They had to end the F-22 production early because it was so overbudget and bloated. It’s a hanger queen that still suffers from serious deficiencies. Sure, it might get worked out over the next decade, but that’s added costs that we have to pay for (or otherwise add to the national debt). And we’re already seeing added costs as a result of upgrading to F-22A, which allows them to fire off JDAMs
(which current aircraft are able to do). The F-22 also lacks the ability to go after targets that UAVs and even attack helicopters are able to do - a mission that is critical in current environment given the ongoing terror threat from the likes of al Shabaab, al Qaeda, ISIL/ISIS, Taliban factions, etc.

Air superiority may still be the F-22’s forte, but it’s not what the USAF needs to fight the fights it’s being asked to do.

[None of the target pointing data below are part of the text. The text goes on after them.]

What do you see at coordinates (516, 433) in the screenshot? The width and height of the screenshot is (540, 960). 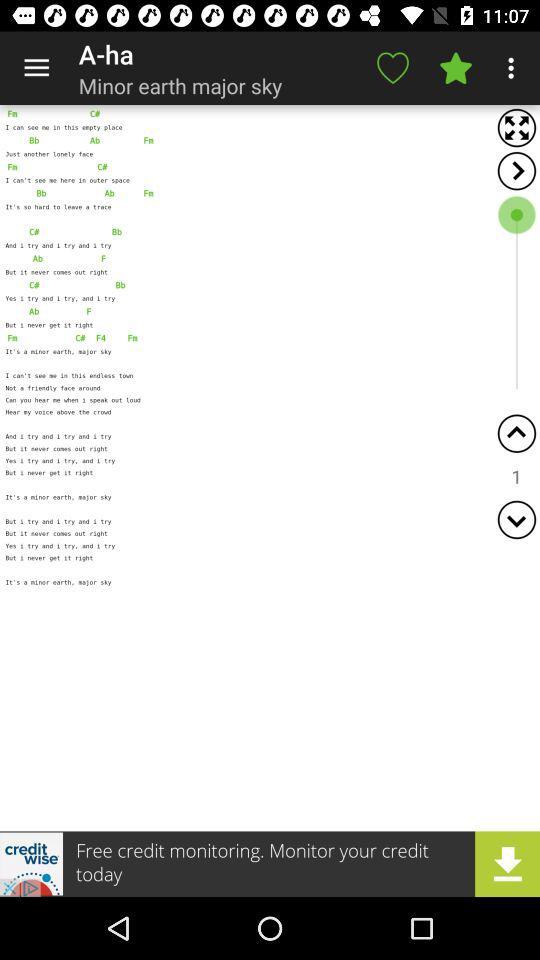 I see `the expand_less icon` at bounding box center [516, 433].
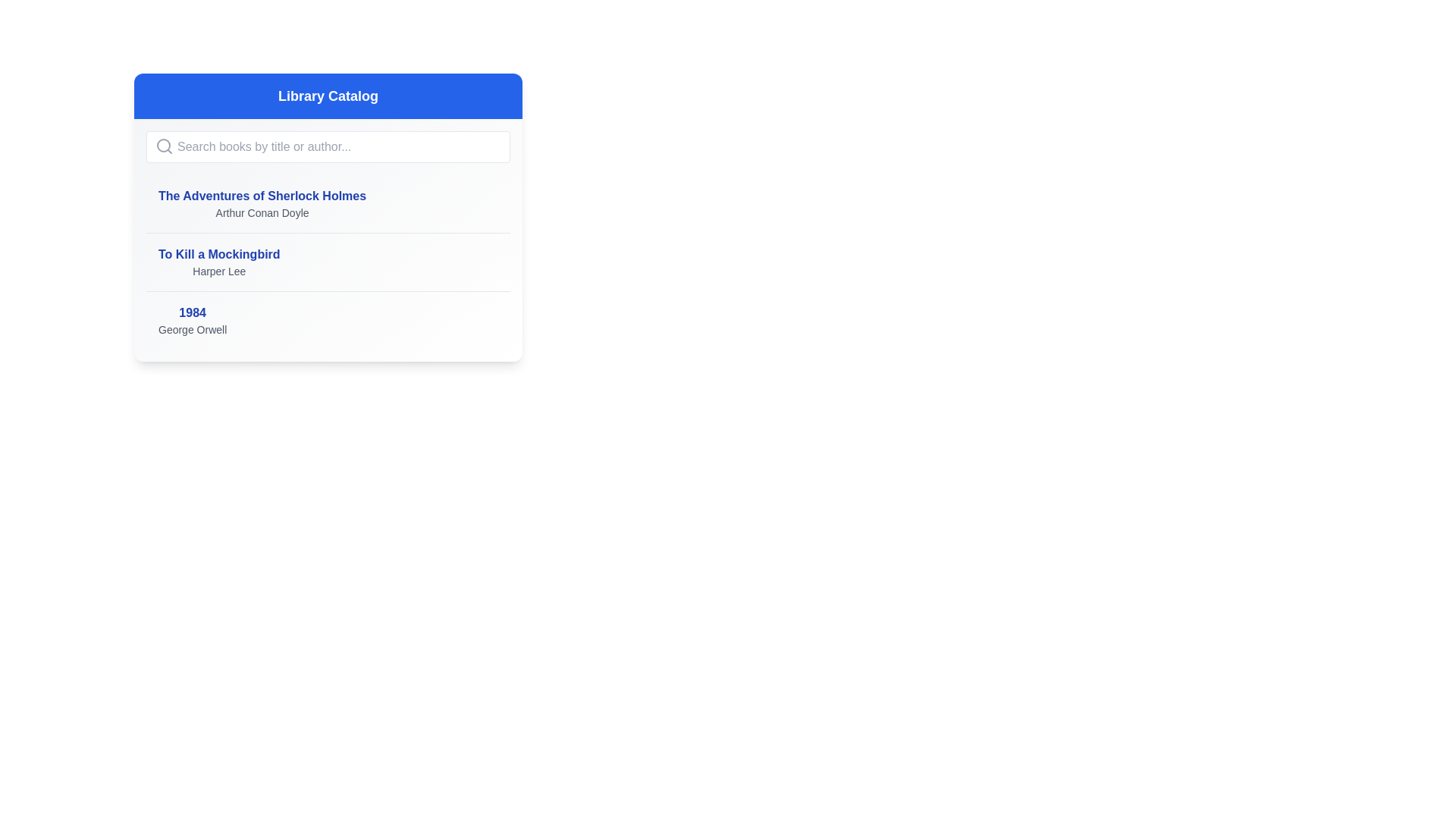  Describe the element at coordinates (327, 203) in the screenshot. I see `the first book entry in the 'Library Catalog'` at that location.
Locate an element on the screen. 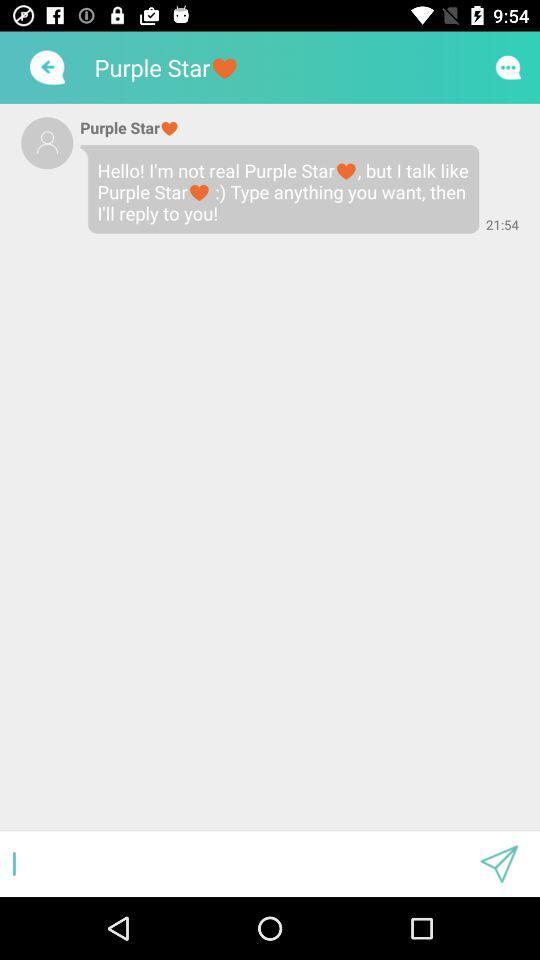 The image size is (540, 960). the send icon is located at coordinates (498, 863).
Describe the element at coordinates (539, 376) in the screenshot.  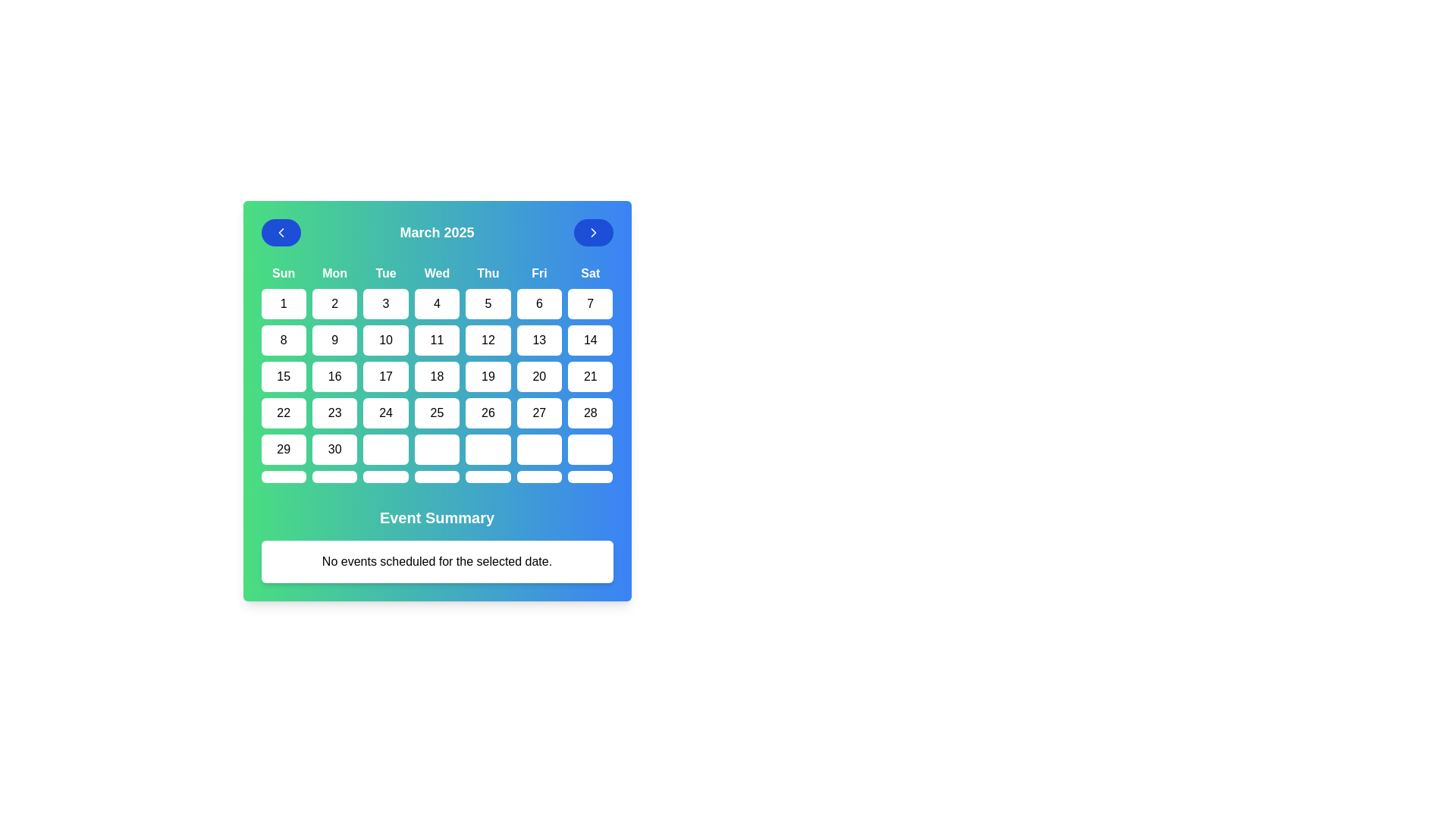
I see `the selectable calendar date button for '20th March 2025' located in the fourth row and sixth column of the calendar grid` at that location.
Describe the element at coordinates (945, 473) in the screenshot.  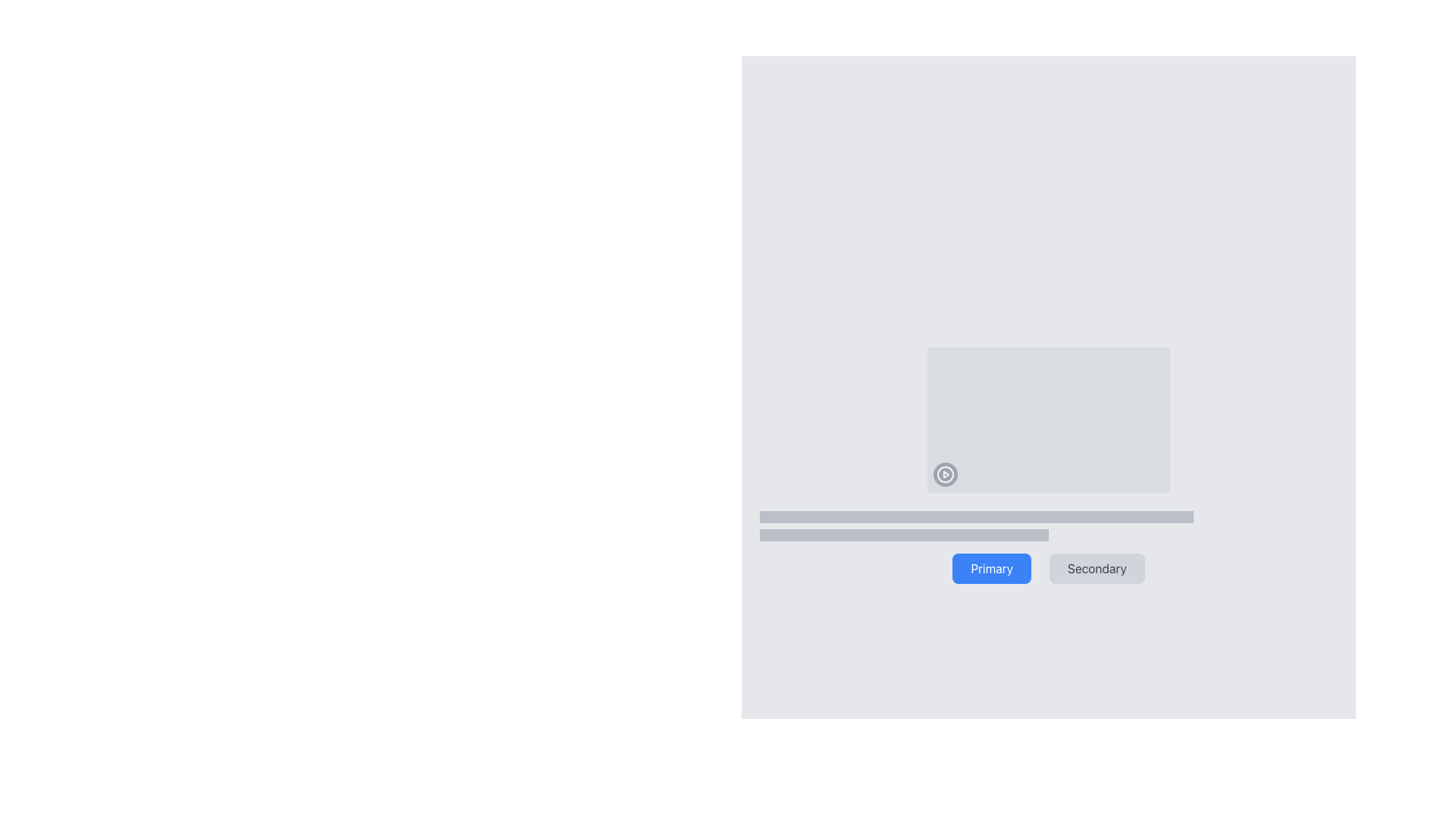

Existing aircraft can do the same job better, and for less money.

Same with the F-35. The program lacks an operational cannon for at least another couple of years, which is bad news if you’re planning on sending the A-10 to the Boneyard ASAP. The F-35 was meant to be all things to all services, and it isn’t doing any of them particularly well, except as to suck up funds. More to the point:

Bloomberg is now saying that Pentagon director of combat testing Michael Gilmore recently warned Congress of “serious deficiencies” in the F-35 stealth fighter — deficiencies over and above those related to the gun. Already over budget and overdue for deployment, Gilmore says the F-35 still has only limited ability to:

drop bombs
share data with other aircraft
track hostile incoming missiles
identify enemy radar
and, in general, perform “effective combat operations against advanced enemy air defenses”
His understated assessment: This plane has “deficiencies remaining that will affect operational units.”

It would seem that those deficiencies go to the very essence of what the F-35 is supposed to do, not only for the USAF, but USMC, USN, and foreign partners who were intent to buy units.

It further lacks the ability to deliver sufficient weapons on target without using external hardpoints, which undermines the whole purpose of stealth.

Software upgrades are needed, and those will be years in the making before they are migrated to units in service now.

Lockheed needs this program since it will make up a huge chunk of its revenue in coming years. Every bug means a fix (and a cost to taxpayers). Every delay means another fix (and cost to taxpayers).